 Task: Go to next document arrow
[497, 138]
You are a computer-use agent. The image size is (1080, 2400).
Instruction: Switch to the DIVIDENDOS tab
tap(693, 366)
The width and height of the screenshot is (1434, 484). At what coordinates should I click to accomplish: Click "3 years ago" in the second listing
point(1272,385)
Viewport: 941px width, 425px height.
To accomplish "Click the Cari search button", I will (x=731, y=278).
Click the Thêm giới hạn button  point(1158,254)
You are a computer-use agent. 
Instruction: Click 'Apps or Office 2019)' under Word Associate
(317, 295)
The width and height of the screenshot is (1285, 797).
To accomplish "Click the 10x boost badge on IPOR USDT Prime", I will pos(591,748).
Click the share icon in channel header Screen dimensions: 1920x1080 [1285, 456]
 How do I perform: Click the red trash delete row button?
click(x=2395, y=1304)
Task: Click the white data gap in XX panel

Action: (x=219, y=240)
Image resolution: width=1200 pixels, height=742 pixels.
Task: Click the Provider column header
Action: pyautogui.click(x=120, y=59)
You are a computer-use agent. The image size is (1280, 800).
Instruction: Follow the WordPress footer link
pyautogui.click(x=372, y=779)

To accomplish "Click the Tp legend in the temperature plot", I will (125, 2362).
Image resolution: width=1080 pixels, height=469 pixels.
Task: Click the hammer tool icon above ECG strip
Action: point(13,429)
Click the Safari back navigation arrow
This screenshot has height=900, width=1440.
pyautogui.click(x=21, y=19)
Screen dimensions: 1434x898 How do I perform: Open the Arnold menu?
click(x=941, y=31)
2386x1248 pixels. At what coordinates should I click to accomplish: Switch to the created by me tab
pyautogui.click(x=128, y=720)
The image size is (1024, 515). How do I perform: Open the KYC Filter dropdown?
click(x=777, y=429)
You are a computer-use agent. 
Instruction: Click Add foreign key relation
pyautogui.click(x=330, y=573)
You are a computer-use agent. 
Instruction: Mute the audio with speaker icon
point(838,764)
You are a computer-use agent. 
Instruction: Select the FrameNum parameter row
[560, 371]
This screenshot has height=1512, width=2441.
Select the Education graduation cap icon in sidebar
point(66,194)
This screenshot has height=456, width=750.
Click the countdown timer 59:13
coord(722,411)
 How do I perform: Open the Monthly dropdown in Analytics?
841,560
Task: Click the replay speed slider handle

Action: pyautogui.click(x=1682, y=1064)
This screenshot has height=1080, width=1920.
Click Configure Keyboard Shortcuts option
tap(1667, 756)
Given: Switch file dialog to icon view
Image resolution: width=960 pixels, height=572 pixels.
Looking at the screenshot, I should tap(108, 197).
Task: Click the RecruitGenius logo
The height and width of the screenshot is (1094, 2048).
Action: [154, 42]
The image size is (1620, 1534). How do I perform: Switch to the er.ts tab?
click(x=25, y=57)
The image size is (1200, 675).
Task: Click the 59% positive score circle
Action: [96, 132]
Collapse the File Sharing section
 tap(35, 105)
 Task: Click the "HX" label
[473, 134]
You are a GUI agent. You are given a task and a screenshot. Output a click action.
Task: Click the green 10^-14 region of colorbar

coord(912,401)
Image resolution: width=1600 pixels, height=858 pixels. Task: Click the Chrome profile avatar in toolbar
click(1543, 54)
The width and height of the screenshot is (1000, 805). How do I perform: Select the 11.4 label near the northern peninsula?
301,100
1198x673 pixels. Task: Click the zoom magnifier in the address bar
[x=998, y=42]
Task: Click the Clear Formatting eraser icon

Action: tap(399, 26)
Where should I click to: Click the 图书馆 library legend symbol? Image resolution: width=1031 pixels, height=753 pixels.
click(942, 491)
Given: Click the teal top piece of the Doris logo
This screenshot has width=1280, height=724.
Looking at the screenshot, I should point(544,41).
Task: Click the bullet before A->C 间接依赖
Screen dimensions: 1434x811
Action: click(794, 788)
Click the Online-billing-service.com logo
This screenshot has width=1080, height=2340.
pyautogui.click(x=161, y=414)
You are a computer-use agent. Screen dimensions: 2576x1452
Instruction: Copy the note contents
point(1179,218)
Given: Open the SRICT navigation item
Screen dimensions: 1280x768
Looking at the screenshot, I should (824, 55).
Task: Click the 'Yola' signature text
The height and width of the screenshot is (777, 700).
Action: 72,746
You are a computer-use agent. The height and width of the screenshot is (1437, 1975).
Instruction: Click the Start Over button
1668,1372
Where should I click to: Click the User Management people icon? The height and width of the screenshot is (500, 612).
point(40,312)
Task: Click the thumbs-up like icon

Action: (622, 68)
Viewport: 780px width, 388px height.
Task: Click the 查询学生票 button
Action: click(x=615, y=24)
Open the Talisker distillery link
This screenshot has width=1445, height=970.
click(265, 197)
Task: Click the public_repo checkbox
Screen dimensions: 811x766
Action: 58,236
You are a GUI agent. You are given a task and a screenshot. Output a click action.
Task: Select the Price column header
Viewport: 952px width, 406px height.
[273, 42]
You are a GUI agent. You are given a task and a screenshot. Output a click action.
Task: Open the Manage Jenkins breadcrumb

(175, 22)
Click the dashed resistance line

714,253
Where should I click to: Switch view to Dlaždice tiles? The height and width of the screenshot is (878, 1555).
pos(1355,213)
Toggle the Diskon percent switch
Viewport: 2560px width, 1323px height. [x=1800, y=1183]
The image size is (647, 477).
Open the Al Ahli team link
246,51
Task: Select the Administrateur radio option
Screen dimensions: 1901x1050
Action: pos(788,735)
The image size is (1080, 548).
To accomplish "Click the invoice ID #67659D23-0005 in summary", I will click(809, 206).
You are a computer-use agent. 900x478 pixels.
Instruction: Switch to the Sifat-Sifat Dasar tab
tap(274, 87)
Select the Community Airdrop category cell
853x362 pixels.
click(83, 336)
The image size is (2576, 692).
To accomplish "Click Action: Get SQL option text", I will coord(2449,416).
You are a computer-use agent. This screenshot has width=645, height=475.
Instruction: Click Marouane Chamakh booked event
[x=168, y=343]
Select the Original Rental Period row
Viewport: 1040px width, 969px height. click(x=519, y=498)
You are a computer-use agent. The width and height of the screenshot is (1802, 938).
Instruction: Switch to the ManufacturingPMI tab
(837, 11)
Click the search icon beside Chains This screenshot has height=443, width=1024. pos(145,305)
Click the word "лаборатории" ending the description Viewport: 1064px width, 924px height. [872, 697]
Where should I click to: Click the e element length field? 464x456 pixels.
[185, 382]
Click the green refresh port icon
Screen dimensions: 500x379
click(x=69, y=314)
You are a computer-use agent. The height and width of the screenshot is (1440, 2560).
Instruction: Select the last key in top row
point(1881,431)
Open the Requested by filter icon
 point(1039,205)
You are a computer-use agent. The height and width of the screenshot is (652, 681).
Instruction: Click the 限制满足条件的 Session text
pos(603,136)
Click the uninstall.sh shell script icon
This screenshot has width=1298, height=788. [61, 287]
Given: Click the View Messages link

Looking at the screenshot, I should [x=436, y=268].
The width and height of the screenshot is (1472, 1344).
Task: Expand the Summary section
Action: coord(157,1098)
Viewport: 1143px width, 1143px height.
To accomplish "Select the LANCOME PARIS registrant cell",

» **La consigna**: Extrae de los registros anteriores cada línea que contenga la palabra "cell".

» **Resultado del ejercicio**:
Select the Community Airdrop category cell
To accomplish "Select the LANCOME PARIS registrant cell",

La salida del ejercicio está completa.